Task objective: Copy out the rows below word for word, starting at the first line and stopping after the line that contains "previous-page-icon is located".

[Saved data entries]
◇ ◇ ◇ ◇ ◇ ◇ ◇

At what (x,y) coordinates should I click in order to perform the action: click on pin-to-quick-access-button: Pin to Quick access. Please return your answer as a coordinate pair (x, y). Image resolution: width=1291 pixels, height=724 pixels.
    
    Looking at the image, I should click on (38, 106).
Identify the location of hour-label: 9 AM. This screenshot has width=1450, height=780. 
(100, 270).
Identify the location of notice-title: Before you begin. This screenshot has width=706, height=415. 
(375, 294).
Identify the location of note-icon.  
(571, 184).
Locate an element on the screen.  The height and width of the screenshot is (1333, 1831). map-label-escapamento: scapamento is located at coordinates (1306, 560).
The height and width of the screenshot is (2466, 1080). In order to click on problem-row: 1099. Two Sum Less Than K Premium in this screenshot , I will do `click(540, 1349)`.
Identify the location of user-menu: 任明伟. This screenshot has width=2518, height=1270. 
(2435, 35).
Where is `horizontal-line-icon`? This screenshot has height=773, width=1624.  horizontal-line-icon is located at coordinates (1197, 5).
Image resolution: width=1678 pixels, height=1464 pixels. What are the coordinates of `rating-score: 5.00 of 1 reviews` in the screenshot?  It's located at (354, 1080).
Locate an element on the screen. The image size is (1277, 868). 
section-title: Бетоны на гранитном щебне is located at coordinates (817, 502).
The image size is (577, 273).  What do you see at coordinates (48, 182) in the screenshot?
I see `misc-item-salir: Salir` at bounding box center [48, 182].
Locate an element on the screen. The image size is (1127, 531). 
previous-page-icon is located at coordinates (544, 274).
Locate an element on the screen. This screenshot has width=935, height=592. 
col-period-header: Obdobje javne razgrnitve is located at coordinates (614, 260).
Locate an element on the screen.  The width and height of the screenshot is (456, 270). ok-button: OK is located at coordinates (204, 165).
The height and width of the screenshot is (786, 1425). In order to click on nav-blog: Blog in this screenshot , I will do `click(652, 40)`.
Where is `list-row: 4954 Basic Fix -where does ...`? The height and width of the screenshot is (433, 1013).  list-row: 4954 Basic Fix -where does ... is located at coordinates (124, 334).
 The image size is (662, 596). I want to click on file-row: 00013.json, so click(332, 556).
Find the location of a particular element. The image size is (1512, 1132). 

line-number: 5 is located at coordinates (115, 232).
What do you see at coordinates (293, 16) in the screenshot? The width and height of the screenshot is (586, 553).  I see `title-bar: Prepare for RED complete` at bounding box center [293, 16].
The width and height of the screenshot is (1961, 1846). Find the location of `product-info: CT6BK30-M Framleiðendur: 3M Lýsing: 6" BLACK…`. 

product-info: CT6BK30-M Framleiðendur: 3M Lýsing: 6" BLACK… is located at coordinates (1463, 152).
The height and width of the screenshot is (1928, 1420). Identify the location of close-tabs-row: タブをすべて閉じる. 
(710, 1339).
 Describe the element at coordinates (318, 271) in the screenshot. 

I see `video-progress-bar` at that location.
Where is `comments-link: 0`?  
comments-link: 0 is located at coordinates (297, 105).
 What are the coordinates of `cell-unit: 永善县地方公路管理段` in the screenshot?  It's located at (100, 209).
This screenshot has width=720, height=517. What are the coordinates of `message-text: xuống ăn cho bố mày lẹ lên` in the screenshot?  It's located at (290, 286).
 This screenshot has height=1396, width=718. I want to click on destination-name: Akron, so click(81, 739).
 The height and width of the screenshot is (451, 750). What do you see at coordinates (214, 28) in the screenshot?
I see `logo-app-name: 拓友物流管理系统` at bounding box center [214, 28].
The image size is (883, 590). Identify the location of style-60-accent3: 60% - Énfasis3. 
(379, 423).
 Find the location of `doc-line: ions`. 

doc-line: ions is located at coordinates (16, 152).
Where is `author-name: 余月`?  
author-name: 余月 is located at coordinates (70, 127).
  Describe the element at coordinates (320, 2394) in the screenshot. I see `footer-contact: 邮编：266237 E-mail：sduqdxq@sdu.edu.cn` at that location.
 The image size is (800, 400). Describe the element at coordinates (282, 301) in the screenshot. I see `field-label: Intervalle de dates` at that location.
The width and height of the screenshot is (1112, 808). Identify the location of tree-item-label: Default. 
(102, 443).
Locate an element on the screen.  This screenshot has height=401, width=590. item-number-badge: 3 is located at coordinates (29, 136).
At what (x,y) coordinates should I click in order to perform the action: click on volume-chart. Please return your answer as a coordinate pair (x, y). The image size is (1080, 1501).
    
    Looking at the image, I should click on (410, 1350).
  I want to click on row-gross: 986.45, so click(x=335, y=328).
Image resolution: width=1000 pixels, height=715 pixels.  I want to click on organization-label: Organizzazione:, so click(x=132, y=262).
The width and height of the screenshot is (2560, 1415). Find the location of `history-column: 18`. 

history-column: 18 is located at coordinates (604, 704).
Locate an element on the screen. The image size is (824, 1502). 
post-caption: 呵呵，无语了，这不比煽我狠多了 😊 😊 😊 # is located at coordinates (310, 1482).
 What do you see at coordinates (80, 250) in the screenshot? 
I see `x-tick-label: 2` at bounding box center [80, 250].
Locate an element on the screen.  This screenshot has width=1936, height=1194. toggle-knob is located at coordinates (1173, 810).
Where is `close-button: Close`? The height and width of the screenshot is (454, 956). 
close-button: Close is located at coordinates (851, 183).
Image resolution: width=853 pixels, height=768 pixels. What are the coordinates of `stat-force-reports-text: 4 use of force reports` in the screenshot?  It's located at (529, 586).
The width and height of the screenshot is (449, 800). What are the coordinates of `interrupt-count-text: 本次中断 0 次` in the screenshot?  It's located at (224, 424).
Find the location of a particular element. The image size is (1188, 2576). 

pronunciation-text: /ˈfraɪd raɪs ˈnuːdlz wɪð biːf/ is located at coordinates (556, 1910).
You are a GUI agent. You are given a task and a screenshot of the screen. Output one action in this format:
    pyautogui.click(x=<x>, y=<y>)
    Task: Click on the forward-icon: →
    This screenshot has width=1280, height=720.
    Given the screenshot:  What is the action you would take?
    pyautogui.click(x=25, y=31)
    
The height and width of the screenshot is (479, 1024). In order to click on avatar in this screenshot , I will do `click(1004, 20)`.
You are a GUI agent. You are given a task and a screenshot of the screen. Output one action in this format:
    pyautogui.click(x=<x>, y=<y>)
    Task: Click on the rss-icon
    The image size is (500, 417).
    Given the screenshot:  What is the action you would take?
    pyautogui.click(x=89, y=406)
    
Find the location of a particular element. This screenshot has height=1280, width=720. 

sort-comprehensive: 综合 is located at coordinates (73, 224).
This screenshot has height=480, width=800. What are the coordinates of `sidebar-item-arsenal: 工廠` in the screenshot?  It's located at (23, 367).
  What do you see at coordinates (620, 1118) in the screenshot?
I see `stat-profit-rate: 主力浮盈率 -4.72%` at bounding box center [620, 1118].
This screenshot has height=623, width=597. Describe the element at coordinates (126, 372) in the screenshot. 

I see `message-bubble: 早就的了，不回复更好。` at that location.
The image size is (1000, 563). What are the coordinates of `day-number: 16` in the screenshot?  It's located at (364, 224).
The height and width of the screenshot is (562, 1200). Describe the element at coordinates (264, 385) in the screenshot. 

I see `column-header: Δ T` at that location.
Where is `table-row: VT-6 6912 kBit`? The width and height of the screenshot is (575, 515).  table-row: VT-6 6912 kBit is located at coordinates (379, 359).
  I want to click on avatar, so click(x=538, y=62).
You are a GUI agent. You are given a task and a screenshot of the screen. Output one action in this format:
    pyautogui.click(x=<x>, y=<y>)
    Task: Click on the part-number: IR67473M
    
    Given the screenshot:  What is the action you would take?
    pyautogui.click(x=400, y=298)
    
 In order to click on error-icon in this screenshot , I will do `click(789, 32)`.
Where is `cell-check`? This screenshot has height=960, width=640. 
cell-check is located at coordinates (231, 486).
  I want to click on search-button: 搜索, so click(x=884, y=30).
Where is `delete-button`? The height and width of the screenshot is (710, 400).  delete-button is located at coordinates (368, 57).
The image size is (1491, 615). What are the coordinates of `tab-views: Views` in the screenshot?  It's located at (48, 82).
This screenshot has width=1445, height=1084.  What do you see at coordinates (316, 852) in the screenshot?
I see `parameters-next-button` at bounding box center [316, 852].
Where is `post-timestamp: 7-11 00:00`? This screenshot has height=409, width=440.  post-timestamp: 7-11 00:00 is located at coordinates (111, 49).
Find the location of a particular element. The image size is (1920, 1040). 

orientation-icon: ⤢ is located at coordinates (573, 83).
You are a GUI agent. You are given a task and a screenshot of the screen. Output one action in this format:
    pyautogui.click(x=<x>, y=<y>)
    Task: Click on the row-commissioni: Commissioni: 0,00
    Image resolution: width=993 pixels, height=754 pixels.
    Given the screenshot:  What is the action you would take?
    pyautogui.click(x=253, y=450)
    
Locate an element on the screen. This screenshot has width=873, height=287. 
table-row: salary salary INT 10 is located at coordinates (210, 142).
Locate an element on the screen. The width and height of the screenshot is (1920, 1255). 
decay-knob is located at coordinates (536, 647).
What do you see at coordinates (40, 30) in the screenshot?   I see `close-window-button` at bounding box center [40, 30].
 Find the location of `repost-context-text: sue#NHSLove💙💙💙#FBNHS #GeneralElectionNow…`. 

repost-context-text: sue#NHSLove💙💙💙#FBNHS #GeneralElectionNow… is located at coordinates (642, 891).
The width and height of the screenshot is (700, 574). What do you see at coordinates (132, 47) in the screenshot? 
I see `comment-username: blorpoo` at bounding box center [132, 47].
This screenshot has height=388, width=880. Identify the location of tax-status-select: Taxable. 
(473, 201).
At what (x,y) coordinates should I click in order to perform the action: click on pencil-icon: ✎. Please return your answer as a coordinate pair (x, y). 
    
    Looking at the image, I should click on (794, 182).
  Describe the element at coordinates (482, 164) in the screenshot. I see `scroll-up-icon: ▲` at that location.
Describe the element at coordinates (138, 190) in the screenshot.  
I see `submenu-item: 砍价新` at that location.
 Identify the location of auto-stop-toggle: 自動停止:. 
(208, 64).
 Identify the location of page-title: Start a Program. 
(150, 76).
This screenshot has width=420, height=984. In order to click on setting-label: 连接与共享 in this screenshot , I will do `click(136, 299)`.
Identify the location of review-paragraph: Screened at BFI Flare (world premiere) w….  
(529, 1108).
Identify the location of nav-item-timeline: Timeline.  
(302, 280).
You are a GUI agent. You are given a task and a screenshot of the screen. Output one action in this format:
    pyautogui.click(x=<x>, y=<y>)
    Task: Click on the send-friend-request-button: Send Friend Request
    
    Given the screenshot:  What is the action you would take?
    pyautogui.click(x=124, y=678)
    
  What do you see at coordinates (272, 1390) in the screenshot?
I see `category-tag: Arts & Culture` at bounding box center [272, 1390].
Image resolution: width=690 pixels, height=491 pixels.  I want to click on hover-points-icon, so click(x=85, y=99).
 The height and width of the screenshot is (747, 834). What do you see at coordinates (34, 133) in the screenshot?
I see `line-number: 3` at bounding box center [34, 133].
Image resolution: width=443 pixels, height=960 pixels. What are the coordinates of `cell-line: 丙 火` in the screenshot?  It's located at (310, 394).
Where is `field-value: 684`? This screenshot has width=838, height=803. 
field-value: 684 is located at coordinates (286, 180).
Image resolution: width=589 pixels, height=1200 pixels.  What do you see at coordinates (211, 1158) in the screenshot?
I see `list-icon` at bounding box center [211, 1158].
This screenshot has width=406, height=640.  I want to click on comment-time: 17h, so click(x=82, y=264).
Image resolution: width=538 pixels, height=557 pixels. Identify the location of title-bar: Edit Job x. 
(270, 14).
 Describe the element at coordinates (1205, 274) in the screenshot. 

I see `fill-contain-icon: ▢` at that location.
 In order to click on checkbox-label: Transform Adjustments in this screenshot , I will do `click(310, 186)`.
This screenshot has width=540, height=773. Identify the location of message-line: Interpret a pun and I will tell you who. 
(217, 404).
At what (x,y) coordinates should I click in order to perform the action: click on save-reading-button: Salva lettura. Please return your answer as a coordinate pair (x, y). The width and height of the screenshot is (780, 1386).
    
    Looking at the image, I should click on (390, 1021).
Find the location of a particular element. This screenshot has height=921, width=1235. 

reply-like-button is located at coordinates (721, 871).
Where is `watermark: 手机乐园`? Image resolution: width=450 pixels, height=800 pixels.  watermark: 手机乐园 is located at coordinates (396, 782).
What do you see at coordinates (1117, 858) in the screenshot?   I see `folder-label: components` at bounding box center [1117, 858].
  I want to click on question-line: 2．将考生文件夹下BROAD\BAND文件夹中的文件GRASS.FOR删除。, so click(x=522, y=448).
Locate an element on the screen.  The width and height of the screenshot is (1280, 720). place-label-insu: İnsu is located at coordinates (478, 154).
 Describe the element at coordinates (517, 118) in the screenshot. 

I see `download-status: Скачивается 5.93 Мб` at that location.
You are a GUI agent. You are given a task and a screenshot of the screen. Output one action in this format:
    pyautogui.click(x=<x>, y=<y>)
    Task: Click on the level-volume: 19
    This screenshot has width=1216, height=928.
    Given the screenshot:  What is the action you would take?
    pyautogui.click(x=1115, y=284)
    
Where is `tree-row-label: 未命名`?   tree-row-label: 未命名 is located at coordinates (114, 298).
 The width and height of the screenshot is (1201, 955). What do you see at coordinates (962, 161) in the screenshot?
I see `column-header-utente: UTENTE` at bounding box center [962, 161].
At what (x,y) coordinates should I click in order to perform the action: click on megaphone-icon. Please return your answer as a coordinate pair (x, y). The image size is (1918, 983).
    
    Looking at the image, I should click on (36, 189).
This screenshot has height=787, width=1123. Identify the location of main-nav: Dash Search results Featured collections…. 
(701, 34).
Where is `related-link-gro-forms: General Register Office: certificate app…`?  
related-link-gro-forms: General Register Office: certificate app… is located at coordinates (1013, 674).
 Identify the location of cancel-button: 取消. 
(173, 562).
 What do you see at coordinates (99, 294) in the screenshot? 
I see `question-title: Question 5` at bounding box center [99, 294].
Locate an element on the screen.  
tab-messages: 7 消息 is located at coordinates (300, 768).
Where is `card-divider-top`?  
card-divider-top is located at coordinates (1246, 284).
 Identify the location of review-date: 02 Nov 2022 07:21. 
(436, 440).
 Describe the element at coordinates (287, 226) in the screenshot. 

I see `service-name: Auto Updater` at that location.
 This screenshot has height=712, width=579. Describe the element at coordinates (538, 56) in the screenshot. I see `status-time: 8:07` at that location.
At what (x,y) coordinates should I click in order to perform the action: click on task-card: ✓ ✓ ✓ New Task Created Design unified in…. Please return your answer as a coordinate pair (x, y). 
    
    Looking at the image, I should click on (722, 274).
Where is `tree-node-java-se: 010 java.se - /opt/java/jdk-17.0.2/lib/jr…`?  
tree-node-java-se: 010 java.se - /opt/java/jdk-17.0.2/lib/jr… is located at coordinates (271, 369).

◇ ◇ ◇ ◇ ◇ ◇ ◇

Result for this task:
At what (x,y) coordinates should I click in order to perform the action: click on pin-to-quick-access-button: Pin to Quick access. Please return your answer as a coordinate pair (x, y). Image resolution: width=1291 pixels, height=724 pixels.
    
    Looking at the image, I should click on (38, 106).
Identify the location of hour-label: 9 AM. This screenshot has width=1450, height=780. 
(100, 270).
Identify the location of notice-title: Before you begin. This screenshot has width=706, height=415. 
(375, 294).
Identify the location of note-icon.  
(571, 184).
Locate an element on the screen.  The height and width of the screenshot is (1333, 1831). map-label-escapamento: scapamento is located at coordinates (1306, 560).
The height and width of the screenshot is (2466, 1080). In order to click on problem-row: 1099. Two Sum Less Than K Premium in this screenshot , I will do `click(540, 1349)`.
Identify the location of user-menu: 任明伟. This screenshot has width=2518, height=1270. 
(2435, 35).
Where is `horizontal-line-icon`? This screenshot has height=773, width=1624.  horizontal-line-icon is located at coordinates (1197, 5).
Image resolution: width=1678 pixels, height=1464 pixels. What are the coordinates of `rating-score: 5.00 of 1 reviews` in the screenshot?  It's located at (354, 1080).
Locate an element on the screen. The image size is (1277, 868). 
section-title: Бетоны на гранитном щебне is located at coordinates (817, 502).
The image size is (577, 273).  What do you see at coordinates (48, 182) in the screenshot?
I see `misc-item-salir: Salir` at bounding box center [48, 182].
Locate an element on the screen. The image size is (1127, 531). 
previous-page-icon is located at coordinates (544, 274).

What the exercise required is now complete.